> **Problem description**: Copy out each of the lines below word for word, but leave out the pictures.

> **Data**:
•••

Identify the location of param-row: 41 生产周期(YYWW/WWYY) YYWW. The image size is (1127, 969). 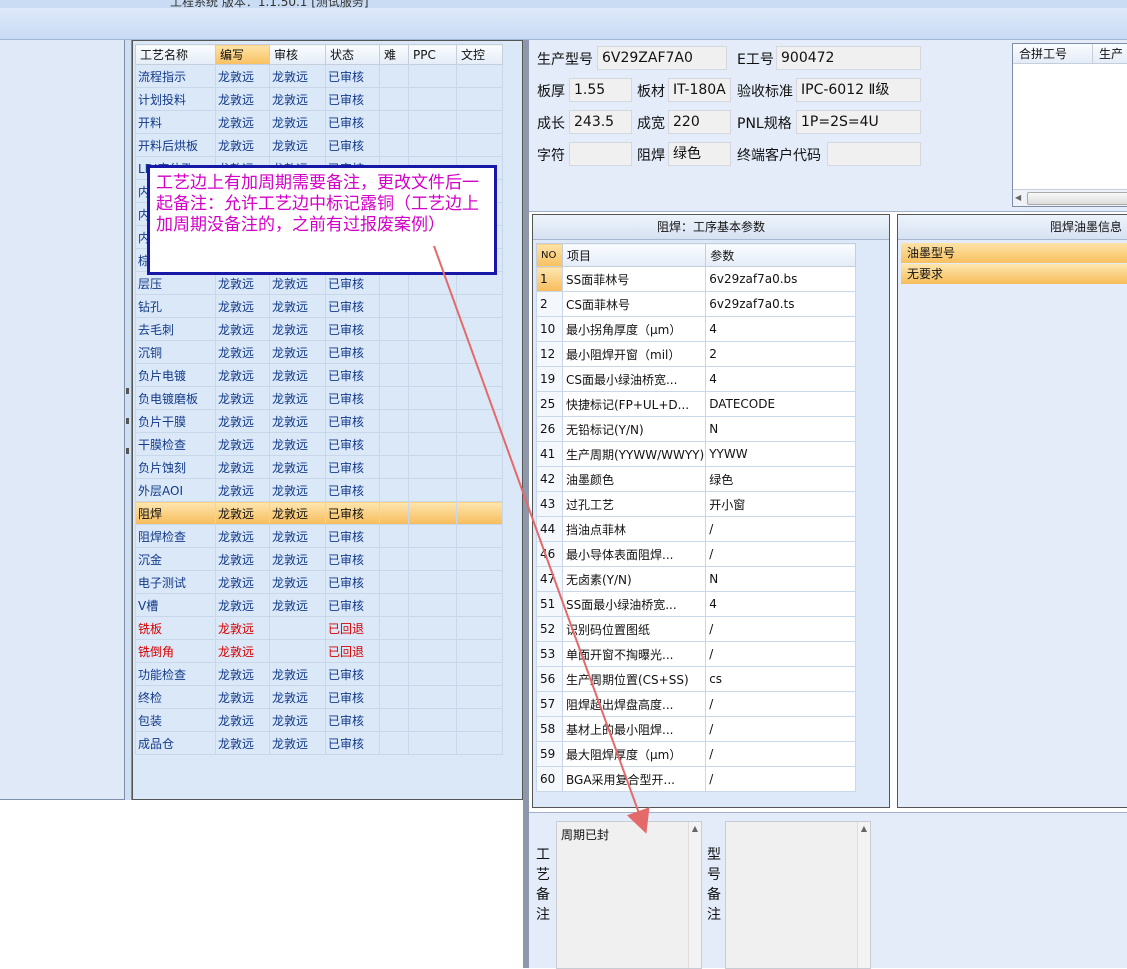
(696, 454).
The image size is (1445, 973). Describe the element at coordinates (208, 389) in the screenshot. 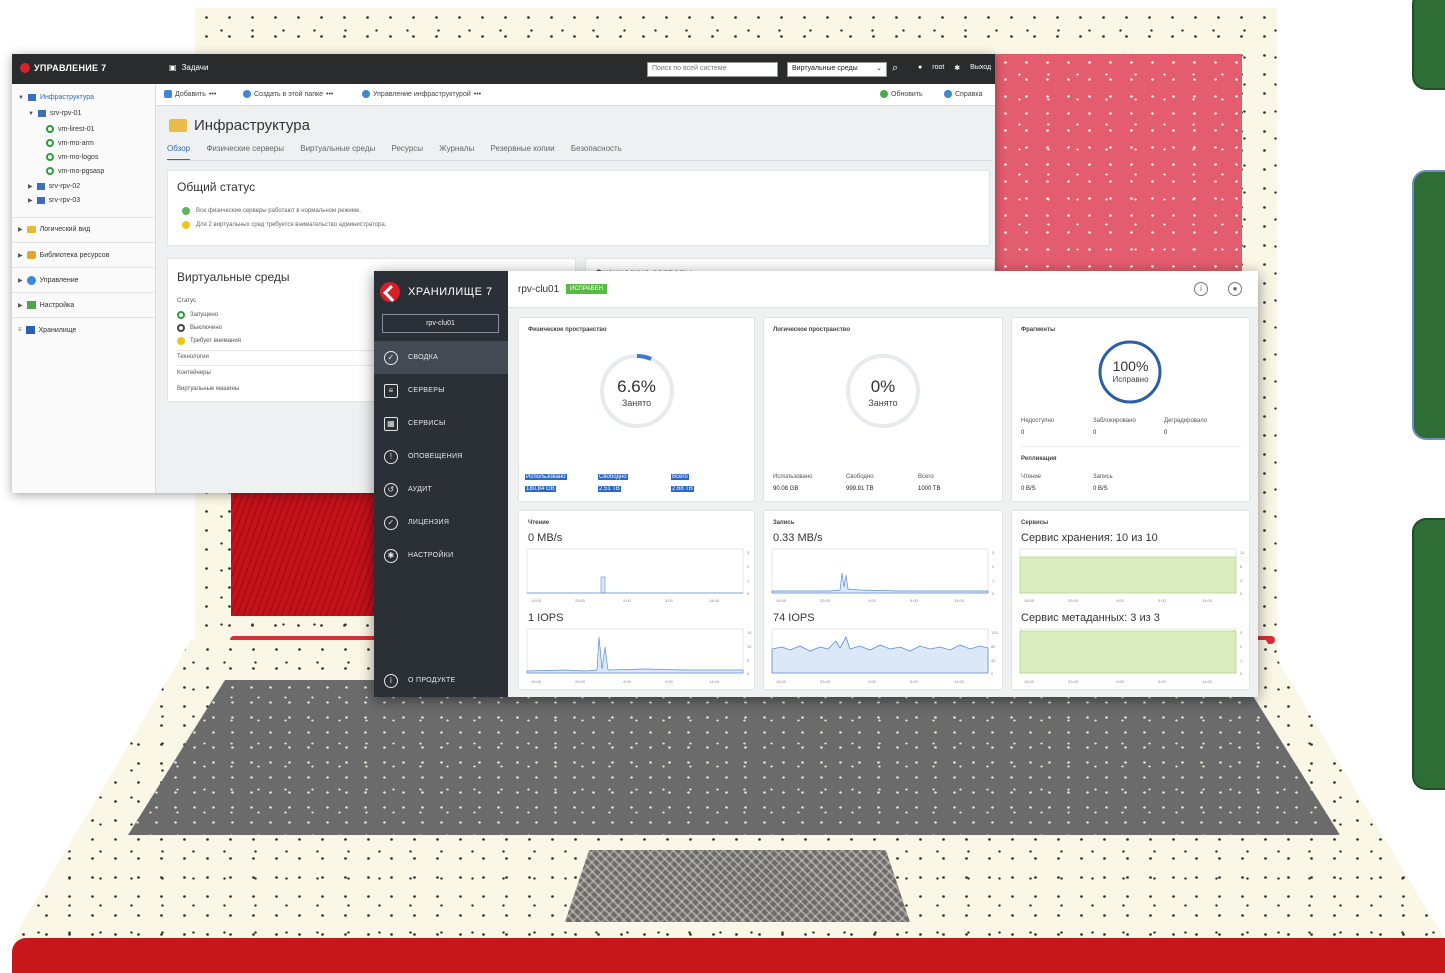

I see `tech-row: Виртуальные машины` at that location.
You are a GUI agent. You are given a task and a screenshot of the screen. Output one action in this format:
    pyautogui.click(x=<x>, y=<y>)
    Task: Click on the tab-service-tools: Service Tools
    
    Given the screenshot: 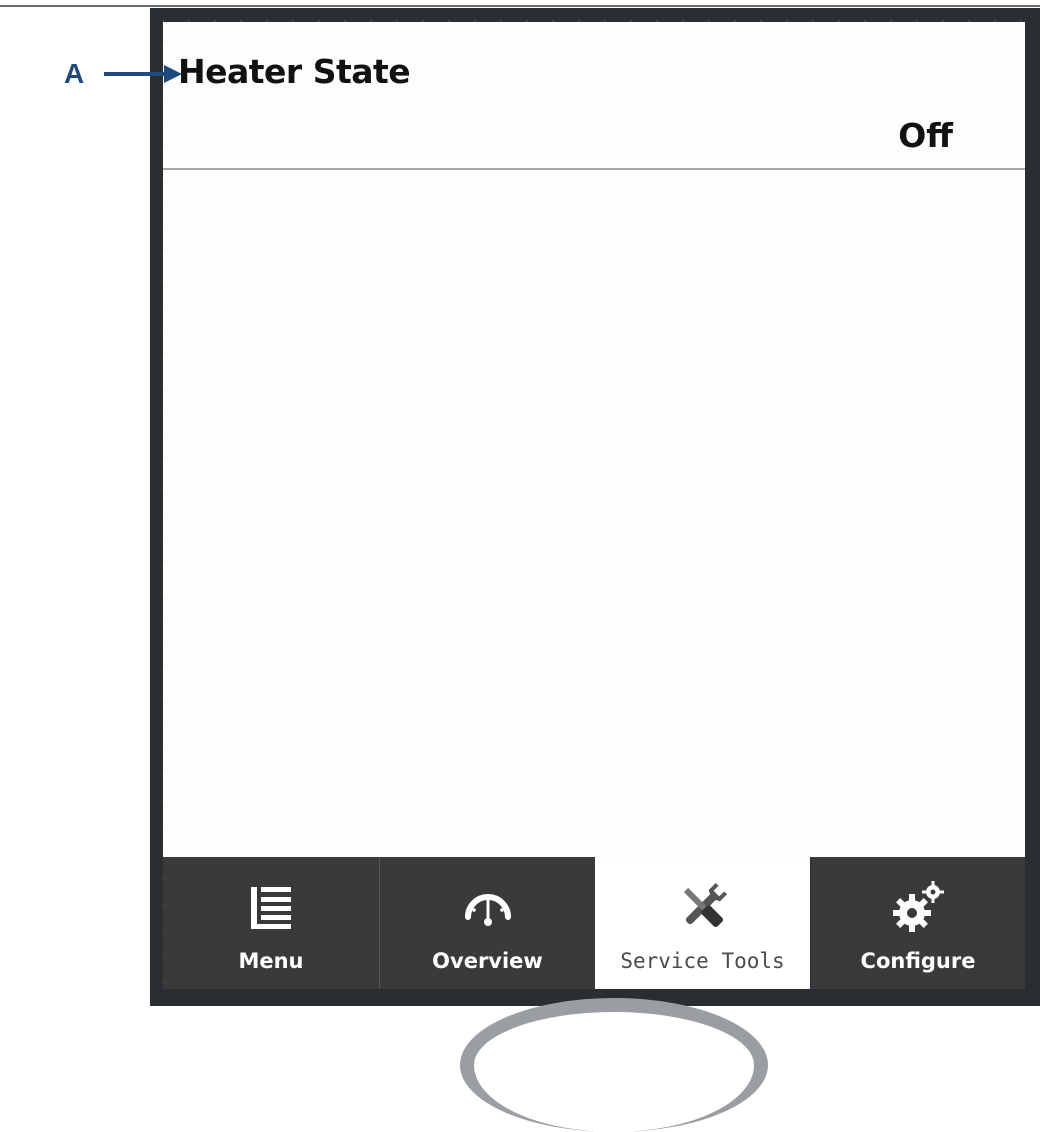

•••

> **Solution for this problem**:
Identify the location of param-row: 41 生产周期(YYWW/WWYY) YYWW. The image size is (1127, 969). 
(696, 454).
The image size is (1445, 973). Describe the element at coordinates (208, 389) in the screenshot. 

I see `tech-row: Виртуальные машины` at that location.
You are a GUI agent. You are given a task and a screenshot of the screen. Output one action in this format:
    pyautogui.click(x=<x>, y=<y>)
    Task: Click on the tab-service-tools: Service Tools
    
    Given the screenshot: 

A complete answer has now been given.